### Exercise description
Reproduce the data exactly, leaving nothing out.

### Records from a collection
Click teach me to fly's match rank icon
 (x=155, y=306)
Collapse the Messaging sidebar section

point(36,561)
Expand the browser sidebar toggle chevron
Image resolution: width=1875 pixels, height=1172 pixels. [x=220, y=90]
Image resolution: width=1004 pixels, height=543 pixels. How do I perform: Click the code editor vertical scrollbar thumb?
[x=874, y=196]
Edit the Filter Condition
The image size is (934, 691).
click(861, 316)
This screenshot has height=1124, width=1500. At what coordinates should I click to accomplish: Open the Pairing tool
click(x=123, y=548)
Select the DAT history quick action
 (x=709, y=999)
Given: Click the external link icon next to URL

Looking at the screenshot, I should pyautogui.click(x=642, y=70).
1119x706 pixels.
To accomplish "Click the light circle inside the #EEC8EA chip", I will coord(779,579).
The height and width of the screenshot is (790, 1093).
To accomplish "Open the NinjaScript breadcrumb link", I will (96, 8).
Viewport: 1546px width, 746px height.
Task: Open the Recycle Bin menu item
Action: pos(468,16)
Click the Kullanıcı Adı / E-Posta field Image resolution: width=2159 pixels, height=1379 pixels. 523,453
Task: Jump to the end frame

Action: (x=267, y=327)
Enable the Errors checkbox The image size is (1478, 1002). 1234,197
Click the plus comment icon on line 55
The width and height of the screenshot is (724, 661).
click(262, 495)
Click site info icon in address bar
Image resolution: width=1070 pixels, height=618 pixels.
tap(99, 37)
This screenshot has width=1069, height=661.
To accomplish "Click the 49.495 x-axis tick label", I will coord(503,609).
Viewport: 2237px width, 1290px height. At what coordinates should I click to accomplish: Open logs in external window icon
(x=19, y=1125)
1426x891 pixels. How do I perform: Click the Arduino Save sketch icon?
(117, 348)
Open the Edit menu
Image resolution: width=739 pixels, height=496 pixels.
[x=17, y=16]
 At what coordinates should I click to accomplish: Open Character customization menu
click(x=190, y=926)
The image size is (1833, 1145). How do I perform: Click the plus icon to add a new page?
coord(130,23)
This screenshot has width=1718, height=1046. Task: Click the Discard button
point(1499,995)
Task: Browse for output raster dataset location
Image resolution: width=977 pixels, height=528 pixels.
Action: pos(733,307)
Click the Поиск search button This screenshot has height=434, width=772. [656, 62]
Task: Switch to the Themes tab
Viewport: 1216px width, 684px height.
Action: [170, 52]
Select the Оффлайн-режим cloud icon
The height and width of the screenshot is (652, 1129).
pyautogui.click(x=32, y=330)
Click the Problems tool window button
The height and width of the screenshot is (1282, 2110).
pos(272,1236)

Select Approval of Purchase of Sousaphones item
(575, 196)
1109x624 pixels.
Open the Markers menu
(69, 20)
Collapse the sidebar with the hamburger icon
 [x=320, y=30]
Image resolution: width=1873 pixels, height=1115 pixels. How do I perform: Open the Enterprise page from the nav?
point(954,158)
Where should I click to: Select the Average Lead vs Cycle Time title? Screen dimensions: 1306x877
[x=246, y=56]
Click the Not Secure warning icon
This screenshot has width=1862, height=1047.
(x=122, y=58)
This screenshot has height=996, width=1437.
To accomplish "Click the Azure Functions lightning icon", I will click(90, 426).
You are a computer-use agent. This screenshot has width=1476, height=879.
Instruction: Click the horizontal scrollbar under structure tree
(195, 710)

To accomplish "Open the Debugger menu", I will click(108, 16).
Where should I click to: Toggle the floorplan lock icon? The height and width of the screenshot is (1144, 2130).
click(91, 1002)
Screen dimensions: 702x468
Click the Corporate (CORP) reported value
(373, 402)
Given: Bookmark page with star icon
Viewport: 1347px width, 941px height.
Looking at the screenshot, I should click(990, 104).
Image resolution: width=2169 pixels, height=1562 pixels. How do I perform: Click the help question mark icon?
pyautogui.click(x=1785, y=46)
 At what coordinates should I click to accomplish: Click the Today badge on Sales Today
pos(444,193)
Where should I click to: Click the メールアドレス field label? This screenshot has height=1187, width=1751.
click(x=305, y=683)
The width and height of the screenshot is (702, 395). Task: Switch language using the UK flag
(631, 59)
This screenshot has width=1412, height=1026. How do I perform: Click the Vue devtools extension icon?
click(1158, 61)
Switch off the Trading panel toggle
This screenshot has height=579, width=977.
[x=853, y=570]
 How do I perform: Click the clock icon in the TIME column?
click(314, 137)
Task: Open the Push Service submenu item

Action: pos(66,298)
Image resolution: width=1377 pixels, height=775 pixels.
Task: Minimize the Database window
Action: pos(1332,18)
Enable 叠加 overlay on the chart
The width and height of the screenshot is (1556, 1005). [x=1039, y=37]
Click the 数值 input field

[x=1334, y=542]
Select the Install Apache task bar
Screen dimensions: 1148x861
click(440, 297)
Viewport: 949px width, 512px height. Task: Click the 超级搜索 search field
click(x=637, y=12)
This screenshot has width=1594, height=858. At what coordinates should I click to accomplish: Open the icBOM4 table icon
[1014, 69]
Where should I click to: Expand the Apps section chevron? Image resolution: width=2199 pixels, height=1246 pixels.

### Result
Click teach me to fly's match rank icon
 (x=155, y=306)
Collapse the Messaging sidebar section

point(36,561)
Expand the browser sidebar toggle chevron
Image resolution: width=1875 pixels, height=1172 pixels. [x=220, y=90]
Image resolution: width=1004 pixels, height=543 pixels. How do I perform: Click the code editor vertical scrollbar thumb?
[x=874, y=196]
Edit the Filter Condition
The image size is (934, 691).
click(861, 316)
This screenshot has height=1124, width=1500. At what coordinates should I click to accomplish: Open the Pairing tool
click(x=123, y=548)
Select the DAT history quick action
 (x=709, y=999)
Given: Click the external link icon next to URL

Looking at the screenshot, I should pyautogui.click(x=642, y=70).
1119x706 pixels.
To accomplish "Click the light circle inside the #EEC8EA chip", I will coord(779,579).
The height and width of the screenshot is (790, 1093).
To accomplish "Open the NinjaScript breadcrumb link", I will (96, 8).
Viewport: 1546px width, 746px height.
Task: Open the Recycle Bin menu item
Action: pos(468,16)
Click the Kullanıcı Adı / E-Posta field Image resolution: width=2159 pixels, height=1379 pixels. 523,453
Task: Jump to the end frame

Action: (x=267, y=327)
Enable the Errors checkbox The image size is (1478, 1002). 1234,197
Click the plus comment icon on line 55
The width and height of the screenshot is (724, 661).
click(262, 495)
Click site info icon in address bar
Image resolution: width=1070 pixels, height=618 pixels.
tap(99, 37)
This screenshot has width=1069, height=661.
To accomplish "Click the 49.495 x-axis tick label", I will coord(503,609).
Viewport: 2237px width, 1290px height. At what coordinates should I click to accomplish: Open logs in external window icon
(x=19, y=1125)
1426x891 pixels. How do I perform: Click the Arduino Save sketch icon?
(117, 348)
Open the Edit menu
Image resolution: width=739 pixels, height=496 pixels.
[x=17, y=16]
 At what coordinates should I click to accomplish: Open Character customization menu
click(x=190, y=926)
The image size is (1833, 1145). How do I perform: Click the plus icon to add a new page?
coord(130,23)
This screenshot has width=1718, height=1046. Task: Click the Discard button
point(1499,995)
Task: Browse for output raster dataset location
Image resolution: width=977 pixels, height=528 pixels.
Action: pos(733,307)
Click the Поиск search button This screenshot has height=434, width=772. [656, 62]
Task: Switch to the Themes tab
Viewport: 1216px width, 684px height.
Action: [170, 52]
Select the Оффлайн-режим cloud icon
The height and width of the screenshot is (652, 1129).
pyautogui.click(x=32, y=330)
Click the Problems tool window button
The height and width of the screenshot is (1282, 2110).
pos(272,1236)

Select Approval of Purchase of Sousaphones item
(575, 196)
1109x624 pixels.
Open the Markers menu
(69, 20)
Collapse the sidebar with the hamburger icon
 [x=320, y=30]
Image resolution: width=1873 pixels, height=1115 pixels. How do I perform: Open the Enterprise page from the nav?
point(954,158)
Where should I click to: Select the Average Lead vs Cycle Time title? Screen dimensions: 1306x877
[x=246, y=56]
Click the Not Secure warning icon
This screenshot has width=1862, height=1047.
(x=122, y=58)
This screenshot has height=996, width=1437.
To accomplish "Click the Azure Functions lightning icon", I will click(90, 426).
You are a computer-use agent. This screenshot has width=1476, height=879.
Instruction: Click the horizontal scrollbar under structure tree
(195, 710)

To accomplish "Open the Debugger menu", I will click(108, 16).
Where should I click to: Toggle the floorplan lock icon? The height and width of the screenshot is (1144, 2130).
click(91, 1002)
Screen dimensions: 702x468
Click the Corporate (CORP) reported value
(373, 402)
Given: Bookmark page with star icon
Viewport: 1347px width, 941px height.
Looking at the screenshot, I should click(990, 104).
Image resolution: width=2169 pixels, height=1562 pixels. How do I perform: Click the help question mark icon?
pyautogui.click(x=1785, y=46)
 At what coordinates should I click to accomplish: Click the Today badge on Sales Today
pos(444,193)
Where should I click to: Click the メールアドレス field label? This screenshot has height=1187, width=1751.
click(x=305, y=683)
The width and height of the screenshot is (702, 395). Task: Switch language using the UK flag
(631, 59)
This screenshot has width=1412, height=1026. How do I perform: Click the Vue devtools extension icon?
click(1158, 61)
Switch off the Trading panel toggle
This screenshot has height=579, width=977.
[x=853, y=570]
 How do I perform: Click the clock icon in the TIME column?
click(314, 137)
Task: Open the Push Service submenu item

Action: pos(66,298)
Image resolution: width=1377 pixels, height=775 pixels.
Task: Minimize the Database window
Action: pos(1332,18)
Enable 叠加 overlay on the chart
The width and height of the screenshot is (1556, 1005). [x=1039, y=37]
Click the 数值 input field

[x=1334, y=542]
Select the Install Apache task bar
Screen dimensions: 1148x861
click(440, 297)
Viewport: 949px width, 512px height. Task: Click the 超级搜索 search field
click(x=637, y=12)
This screenshot has width=1594, height=858. At what coordinates should I click to accomplish: Open the icBOM4 table icon
[1014, 69]
Where should I click to: Expand the Apps section chevron? Image resolution: width=2199 pixels, height=1246 pixels.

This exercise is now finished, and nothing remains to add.